3. The trial court found the following seven nonstatutory mitigators:(1) Card's upbringing was “harsh and brutal” and his family background included an abusive stepfather (some weight); (2) Card has a good prison record (slight weight); (3) Card is a practicing Catholic and made efforts for other inmates to obtain religious services (some weight); (4) Card was abused as a child (some weight); (5) Card served in the Army National Guard and received an honorable discharge (some weight); (6) Card has artistic ability (little weight); and (7) Card has corresponded with school children to deter them from being involved in crime (some weight).Id. at 618-19.
4. Card raised the following claims: (1) the death sentence is unconstitutional under Ring v. Arizona, 536 U.S. 584, 122 S.Ct. 2428, 153 L.Ed.2d 556 (2002), and Apprendi v. New Jersey, 530 U.S. 466, 120 S.Ct. 2348, 147 L.Ed.2d 435 (2000); (2) under Ring and Apprendi, Card is entitled to a new penalty phase with the same jury that convicted him of first-degree murder in 1981; (3) penalty-phase counsel was ineffective in failing to object to improper comments during the State's closing argument; (4) penalty-phase counsel was ineffective in failing to argue that evidence supported both statutory and nonstatutory mitigators; (5) penalty-phase counsel was ineffective in recommending that Card not testify; (6) penalty-phase counsel was ineffective in failing to request DNA testing or raise a claim of actual innocence; (7) penalty-phase counsel was ineffective in failing to investigate the victim's family's position on the death penalty; (8) newly discovered evidence concerning the autopsy of the victim would probably produce an acquittal on retrial; and (9) penalty-phase counsel was ineffective in failing to investigate and present mitigation evidence. The trial court held a hearing pursuant to Huff v. State, 622 So.2d 982 (Fla.1993), on December 14, 2005, and granted an evidentiary hearing on claims (5) and (9).

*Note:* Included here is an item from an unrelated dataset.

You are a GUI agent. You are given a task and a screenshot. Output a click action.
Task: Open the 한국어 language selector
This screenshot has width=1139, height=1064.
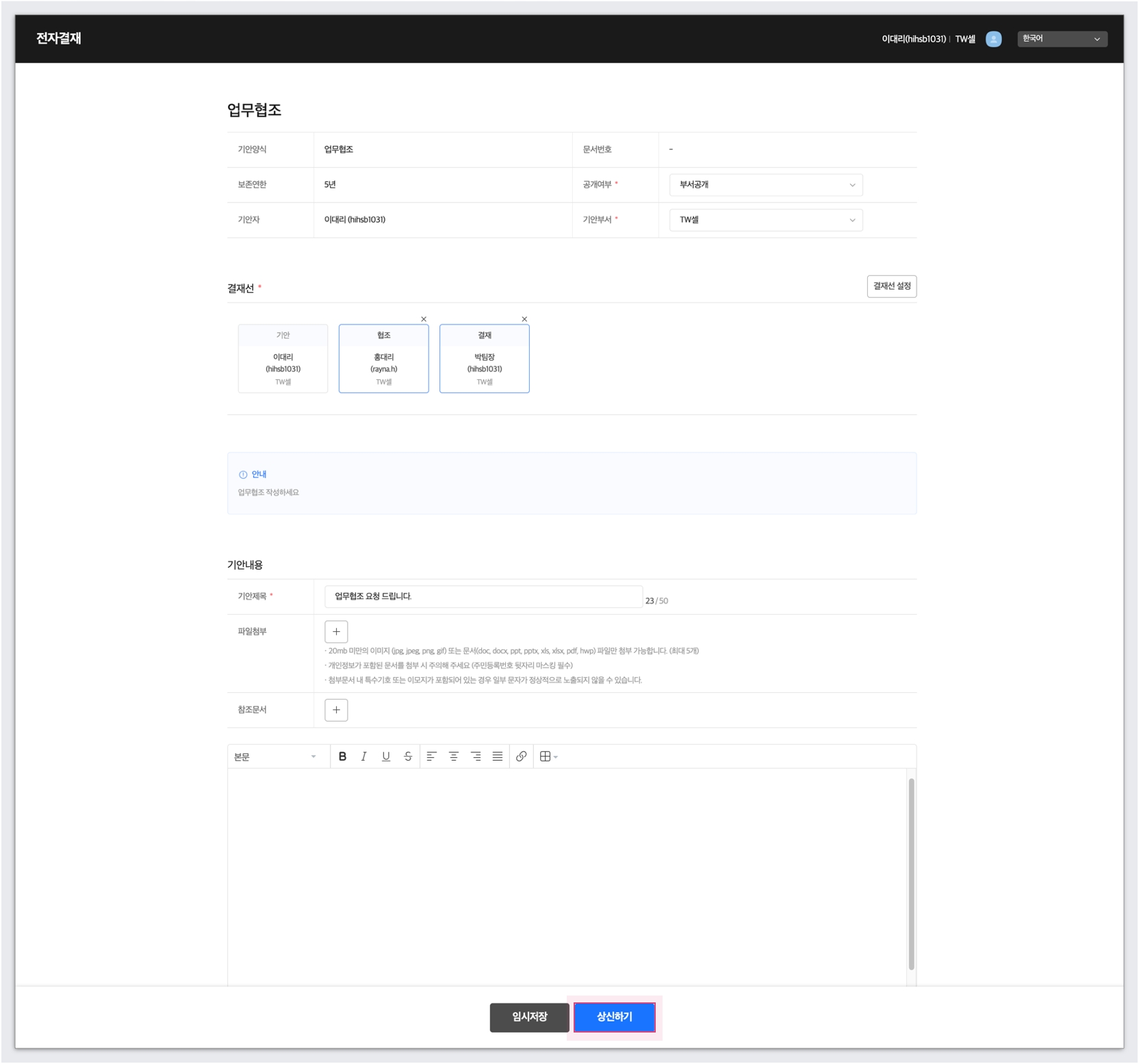coord(1061,39)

5. Card also filed a notice of appeal concerning the trial court's denial of his motion for DNA testing. However, he failed to raise the issue in his brief and conceded at oral argument that he was abandoning the issue at this time. Accordingly, we do not address it.

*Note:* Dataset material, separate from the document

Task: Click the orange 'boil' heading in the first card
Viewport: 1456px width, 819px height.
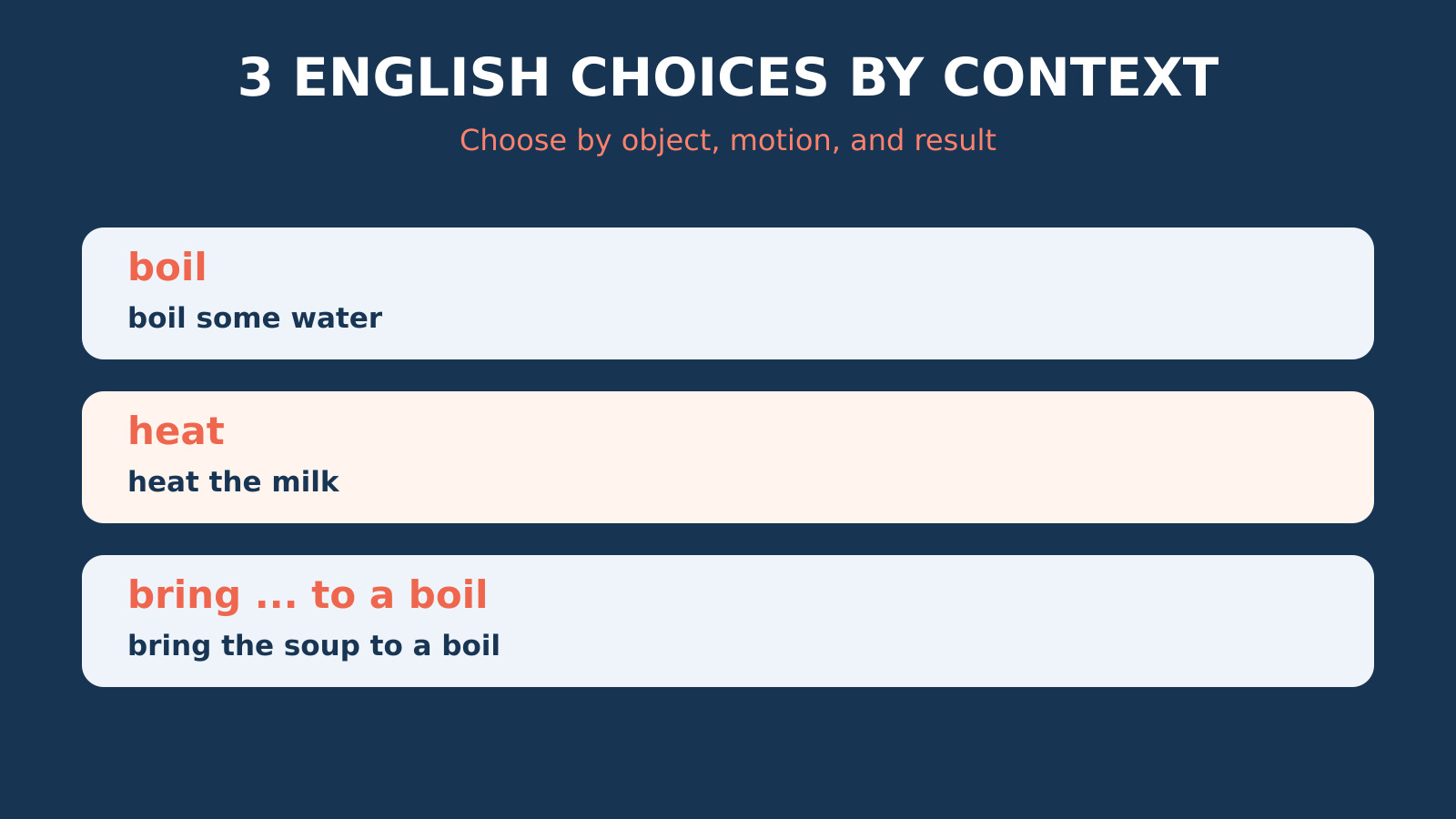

6. To the extent Card alleges that counsel was deficient because this was his first capital case and he lacked understanding of the statutory system, that claim is unsupported by the record and counsel's testimony as to his extensive preparation for the resentencing. Counsel also represented Card in his postconviction motion that successfully obtained a new penalty phase. Although counsel stated that the age mitigator is confusing, that does not render his entire performance deficient, especially where the statutory age mitigator was not supported by the record.
7. At the evidentiary hearing, Dr. Mosman testified that additional psychiatric records concerning two inpatient psychiatric hospitalizations for alleged self-inflicted wounds could have been obtained through proper research. However, Card did not argue in his brief on appeal that counsel was ineffective for failing to uncover these records or that such records were not accessible to counsel or the experts he consulted during the resentencing. In addition, even if counsel failed to locate these two hospital records, general information concerning these hospitalizations was found in other medical records contained in the record.
8. Because we have concluded that counsel was not deficient, we do not address the prejudice prong of Strickland. See Reaves v. State, 942 So.2d 874, 881 (Fla.2006).
QUINCE, C.J., and WELLS, ANSTEAD, PARIENTE, LEWIS, CANTERO, and BELL, JJ., concur.